Operation Mojave Falcon and Global Medic 25-01 represent a transformative evolution in Army Reserve training. Medical units demonstrated flexibility, clinical competence, and operational adaptability under conditions that mirrored the challenges of future conflicts. The exercise provided a valuable validation of readiness and exposed critical friction points that must be addressed to fully realize the potential of Army Medicine in LSCO.1

While issues remain in communication infrastructure, logistical support, and integration planning, the Army Reserve medical community showed that it is capable, resilient, and essential to the Joint Force. The lessons of Global Medic 25-01 will shape training and operational doctrine moving forward, ensuring that Army Medicine continues to deliver the best possible support to Soldiers on the battlefield.

References

1. U.S. Army Reserve. (2025). Operation Mojave Falcon and Global Medic 25-01 After Action Review. Unpublished internal document.

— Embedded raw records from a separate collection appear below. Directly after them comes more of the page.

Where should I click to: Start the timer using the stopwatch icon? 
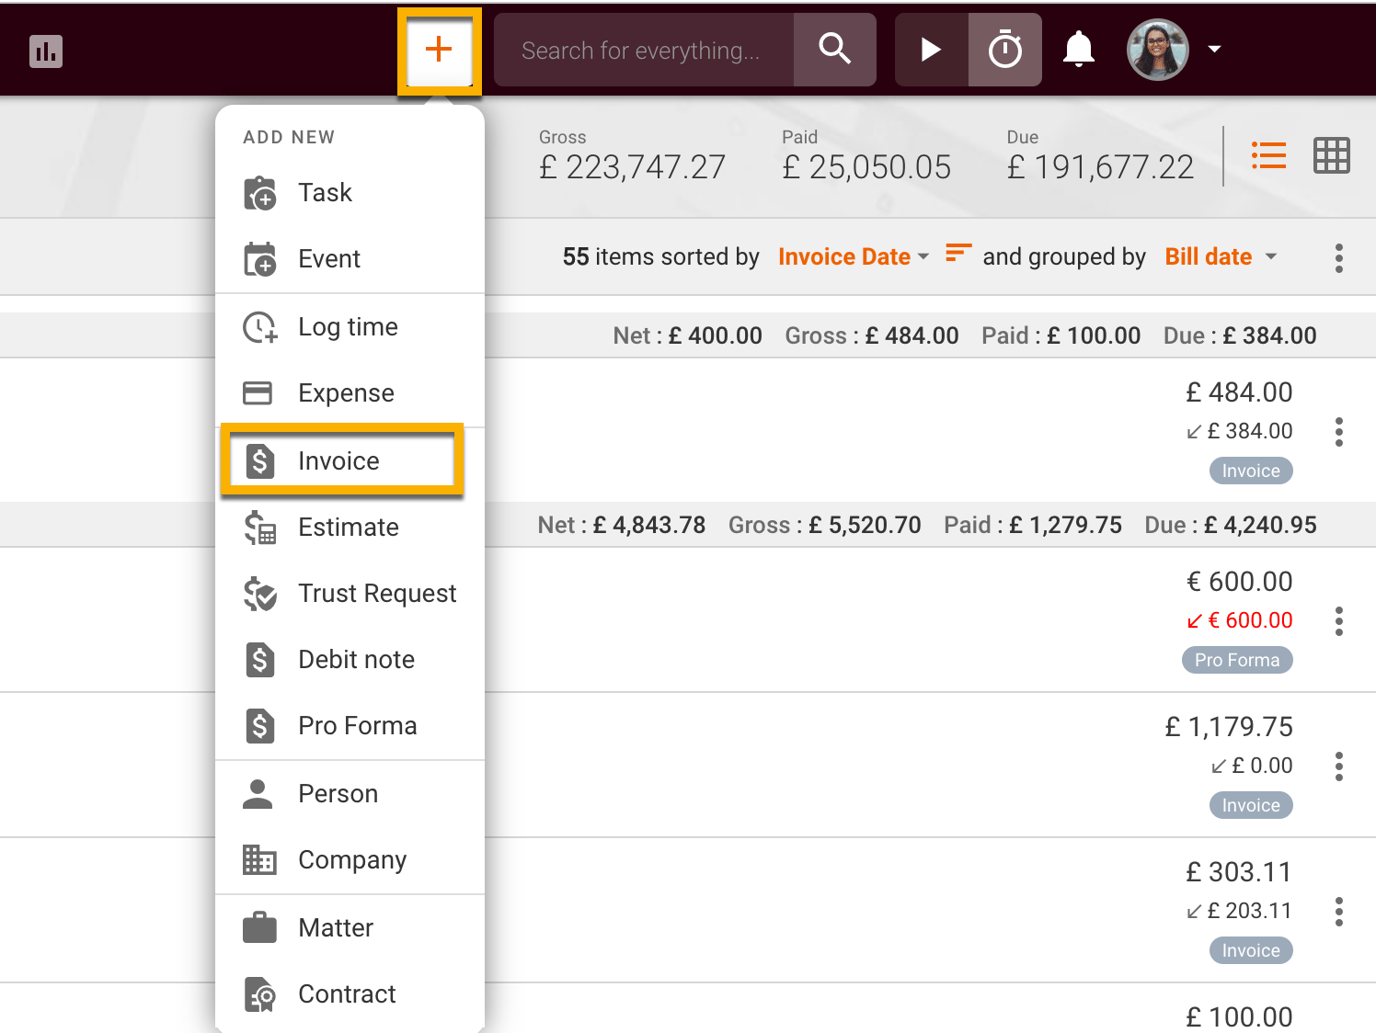tap(1004, 49)
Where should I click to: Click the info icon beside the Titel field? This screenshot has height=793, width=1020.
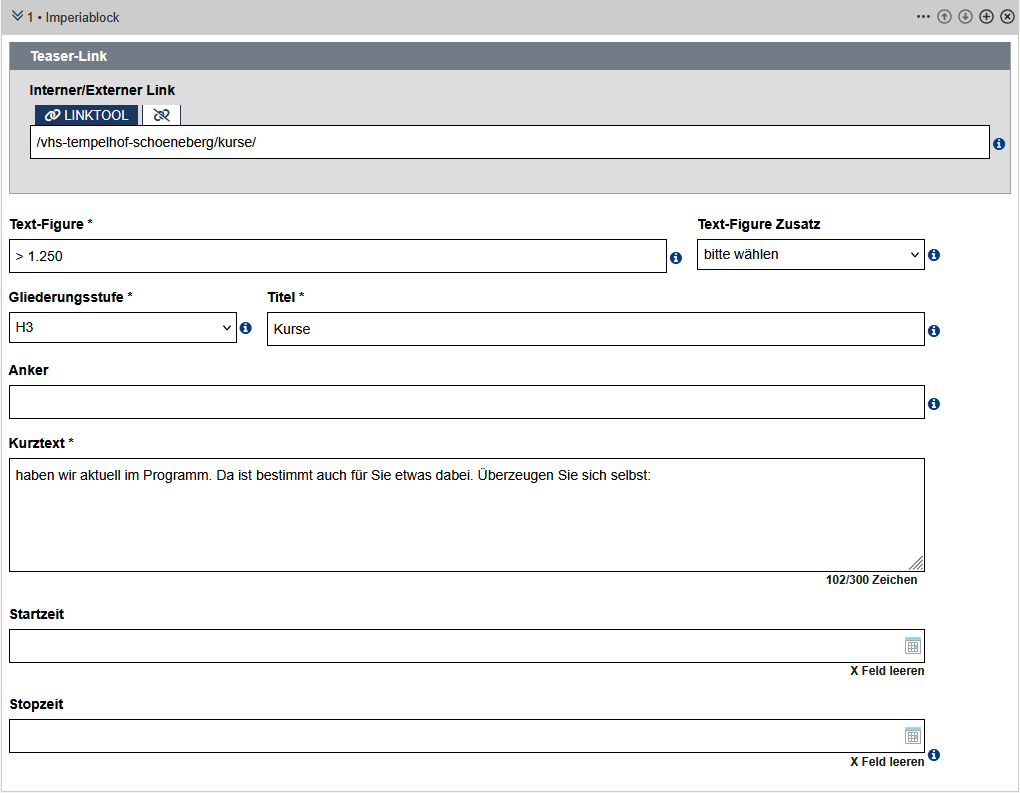coord(934,331)
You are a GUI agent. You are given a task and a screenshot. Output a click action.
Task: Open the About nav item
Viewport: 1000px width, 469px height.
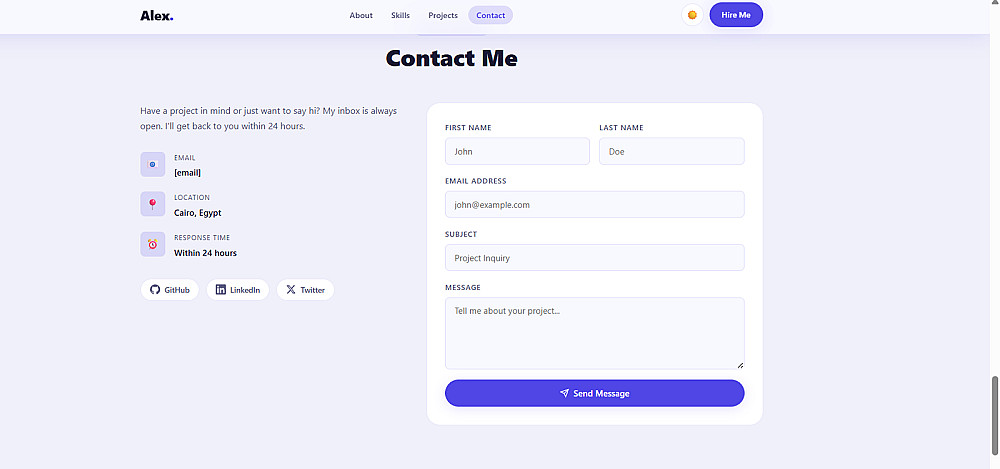361,15
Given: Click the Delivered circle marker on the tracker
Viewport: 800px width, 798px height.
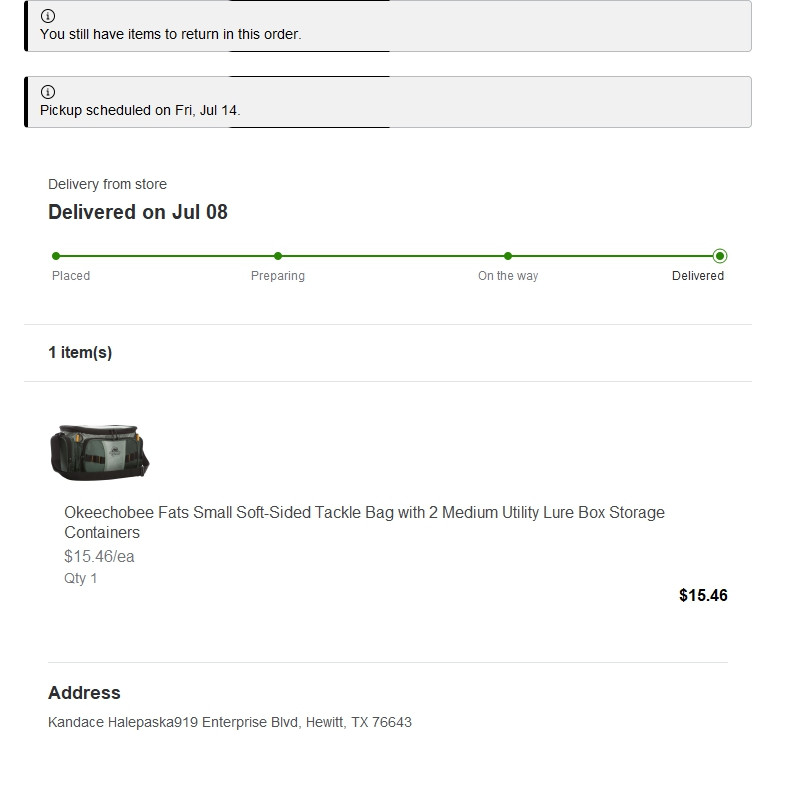Looking at the screenshot, I should [720, 256].
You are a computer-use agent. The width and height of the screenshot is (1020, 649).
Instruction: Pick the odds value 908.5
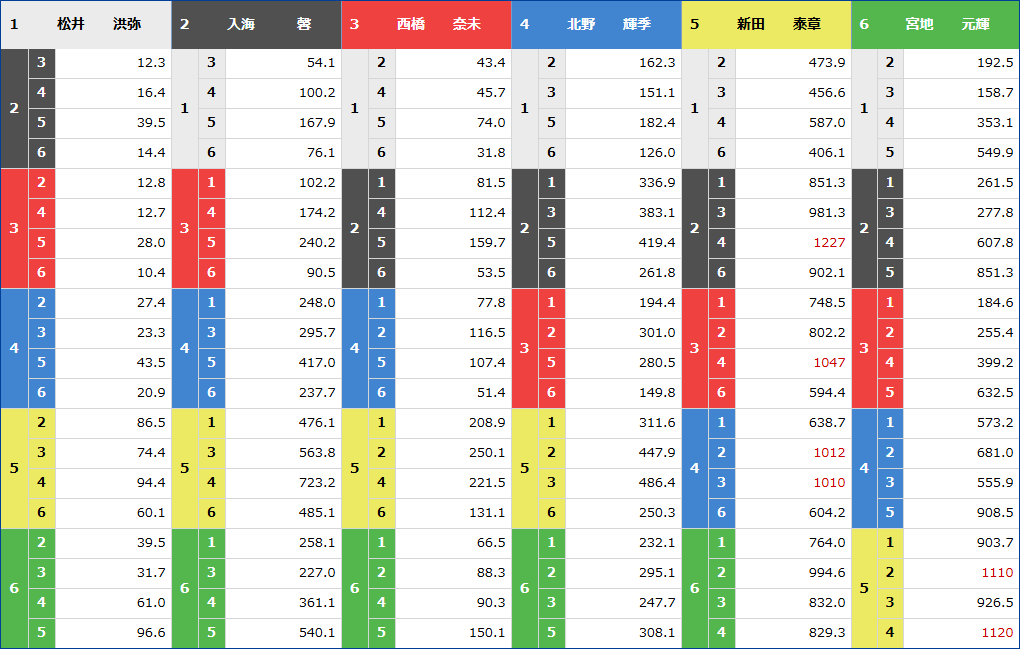click(x=994, y=513)
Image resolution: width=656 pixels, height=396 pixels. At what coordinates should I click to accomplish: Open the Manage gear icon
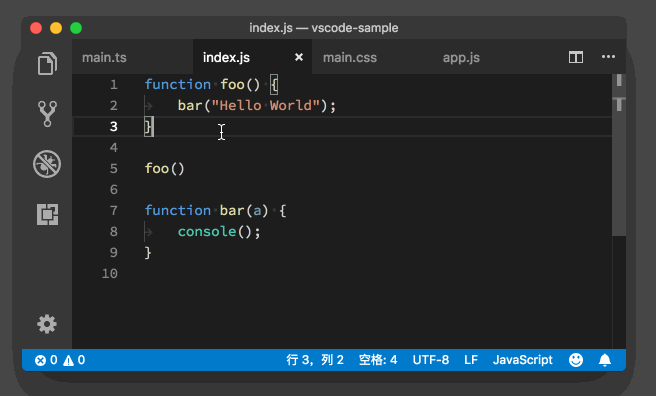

2. Department of the Army. (2022). Operations (FM 3-0). Washington, DC: Headquarters, Department of the Army.

3. Department of the Army. (2020). Army Health System (FM 4-02). Washington, DC: Headquarters, Department of the Army.

4. Department of the Army. (2017). Mission Command (ADP 6-0). Washington, DC: Headquarters, Department of the Army.

5. South, T. (2025, May 22). Army Reserve gears up for the ‘Super Bowl’ of all exercises. Army Times.

6. Department of the Army. (2017). Medical Evacuation (ATP 4-02.2). Washington, DC: Headquarters, Department of the Army.

7. Department of the Army. (2019). Force Health Protection (ATP 4-02.43). Washington, DC: Headquarters, Department of the Army.

Author

Brigadier General Todd W. Traver currently serves as Deputy Commanding General of the 807th Theater Medical Command. With nearly four decades of active-duty and reserve service in Army Medicine and strategic readiness, he brings extensive leadership experience—including as Senior Trainer for Global Medic 2501. BG Traver’s career spans clinical practice, command roles, and large-scale training operations, underscoring his commitment to medical readiness and battlefield health support.